──────── 出典抜粋

秋に食べたくなるモンブラン。本場フランス仕込みの極上の逸品が名古屋市西区にあります。洋菓子世界大会で2位の成績を収めた若きパティシエの手間暇をかけた丁寧な手仕事に迫りました。

■1日限定50個のモンブラン

 名古屋市西区。地下鉄浄心駅から徒歩5分のところにある、「パティスリー サヴール オン ドゥスール」。2019年4月のオープン以来、客が絶えない人気洋菓子店です。

女性客:
「独特の香りがあって美味しいです」

別の女性客:
「他のケーキ屋さんも買ったりしているけど、また食べたいなと思って戻ってきます。お土産で買って、ここは自分の分も買います」

 手掛けるのは、森山康さん、39歳。洋菓子世界大会に日本代表として出場し、世界2位に輝いた若きパティシエです。

 森山さんが追求するのは、軽くてやわらかな味わいでありながらも満足感があり、毎日でも食べたくなるようなお菓子。

 中でもこの時季に特に人気なのがモンブラン。栗の味わいと滑らかな口溶けにとことんこだわり、ひと際手間暇をかけて作り上げる逸品です。

森山さん:
「手間はかけた分だけ美味しくなると信じているので。みんなが大好きなお菓子なのですごくこだわって作りますし、食べてもらいたいです」

■栗一つ一つを丁寧に…素材本来の美味しさを生かしたオリジナルの味に

 もちろん味の主役は栗です。

森山さん:
「ポルトガルの栗をフランスで加工したものです。見た目も小ぶりで味が濃くて、和栗とは違った味わいになっています。素材を味わう。余計な甘みを加えずに調理してあげることが美味しさにつながる」

 あらかじめ味を整えたペーストを使う店も多いですが、森山さんはこの栗を自ら調理してオリジナルの味に仕上げます。

 まずは1粒ずつ表面に残る渋皮を取り除きます。これだけでも随分と手間がかかります。

 続いてアクをとるために牛乳を少し加え、しっかり火を入れて1時間。指でもつぶれるくらいの柔らかさにします。

 続いては味付け。水に対し40パーセントの砂糖を加え、煮ていきます。糖度は洋菓子としては甘くない30度前後。栗本来の味わいが引き立つよう、甘さはかなり控えめです。

 ひと煮立ちしたら後は、一晩かけてシロップをじっくりと中まで浸透させます。こうしてできたのが、栗のコンポート。これを使ってマロンクリームを作ります。

 まずは、目の細かいこし器で裏ごし。手の力はもちろん、体重をのせながら行います。

 かなりの力仕事ですが、目指す味わいのためには、欠かせない作業です。

 ふんわりと粉状に仕上がるとミキサーで練っていきます。この時、香り高いフランス産のマロンペーストや、無塩バター、生クリームを加えます。

森山さんは、「栗きんとんのような、あの味をフランスのモンブランのような感じで表現できたら」と話しています。

■手間をかけた分だけ美味しくなる…世界大会を境に「お菓子への思い変わった」

 大学卒業後、フランスへ渡り修業を積んだ森山さん。その後、名古屋の松島義典シェフのもとで世界大会を目指し、さらに腕を磨きます。

────────────────
──────── 生データ

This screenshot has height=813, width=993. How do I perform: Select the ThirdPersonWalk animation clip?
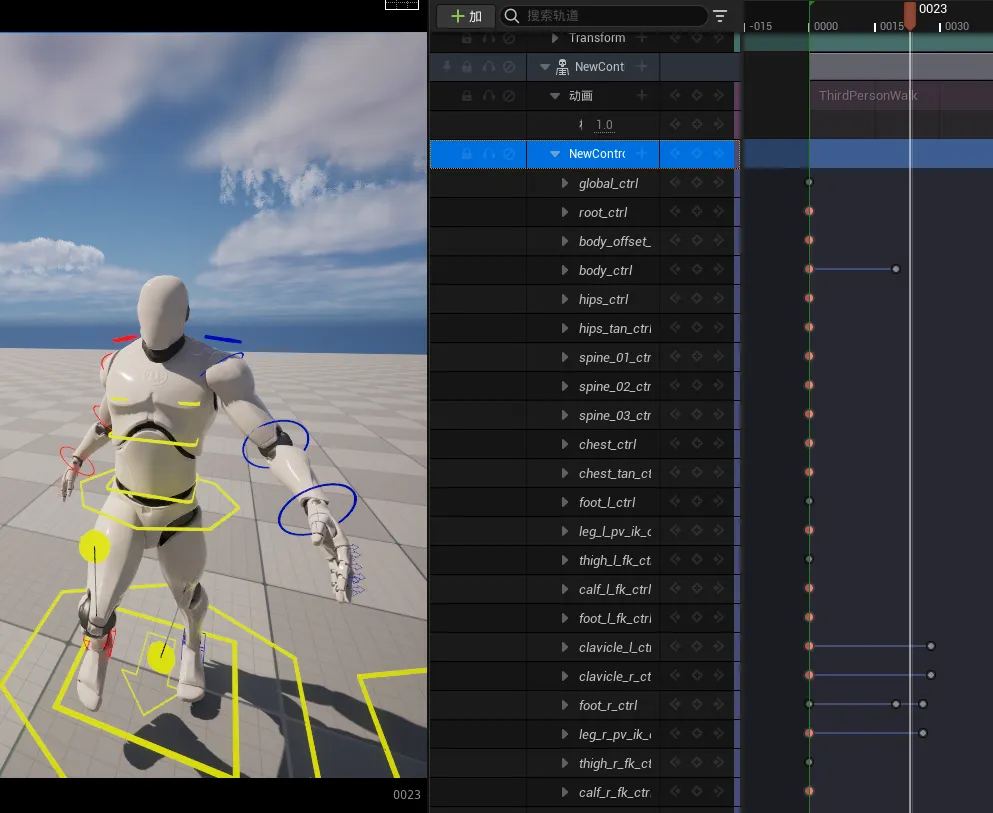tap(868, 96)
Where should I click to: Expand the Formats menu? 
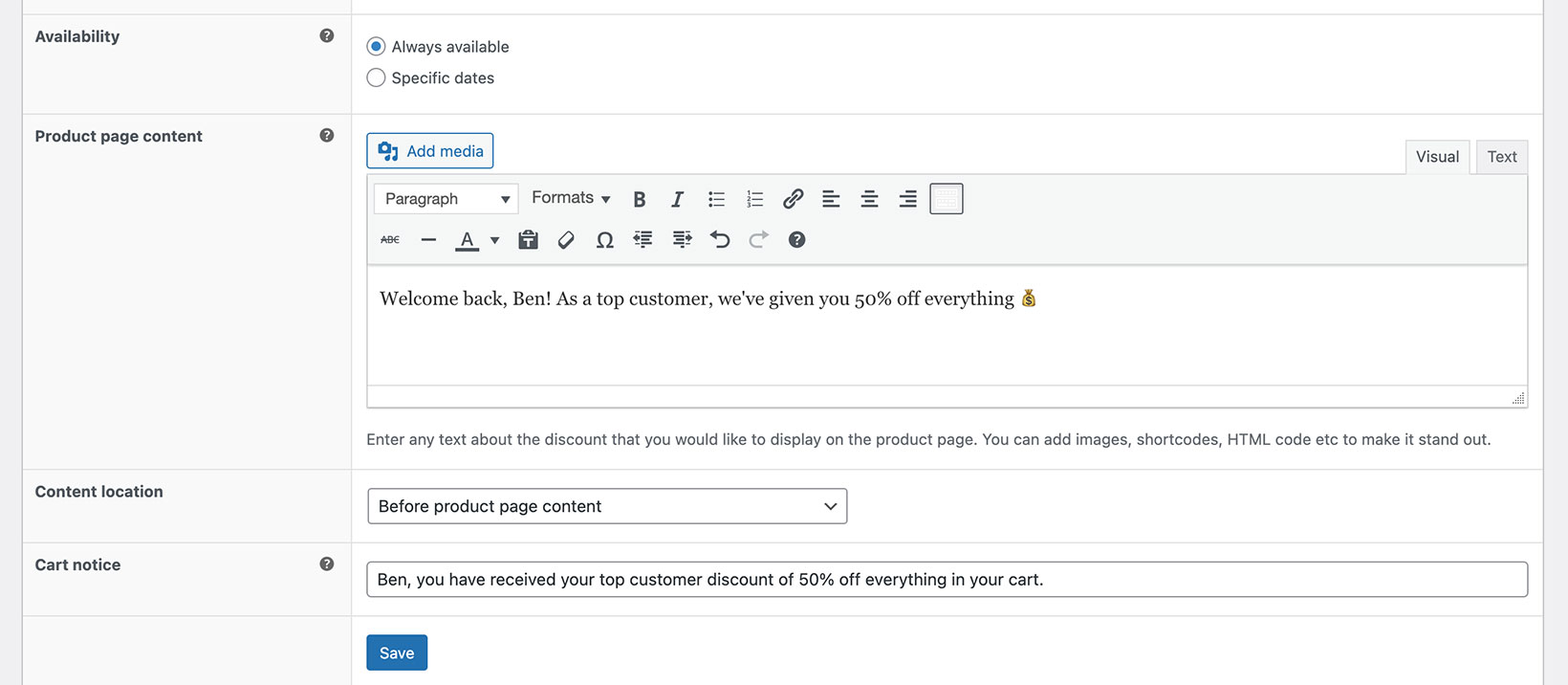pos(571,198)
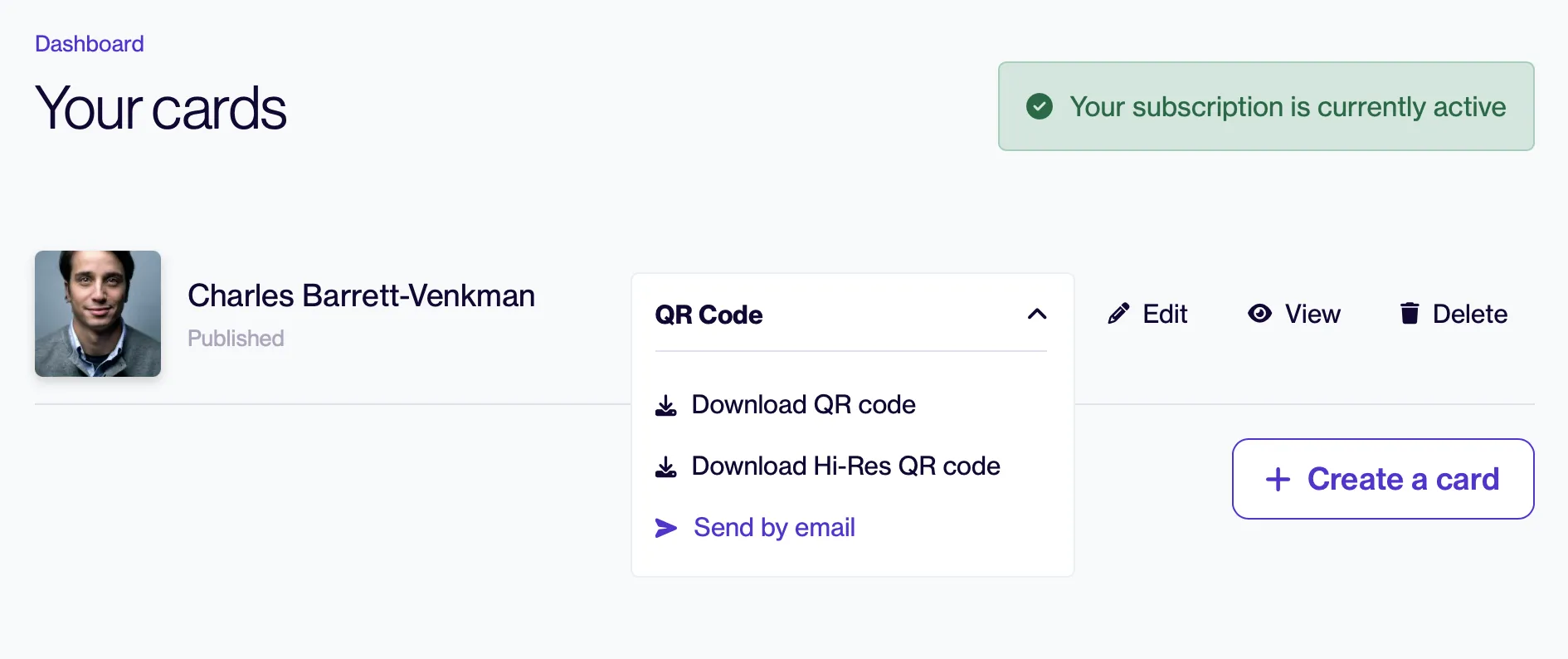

────────────────

抜粋に基づいて、次の問いに答えてください。
(a) 店は何年何月にオープンしたか。
(b) 栗を煮て味付けするとき、水に対して何パーセントの砂糖を加えるか。
(c) 森山さんは大学卒業後、どの国へ渡って修業を積んだか。
資料は抜粋とは別個のものです。

(a) 2019年4月
(b) 40パーセント
(c) フランス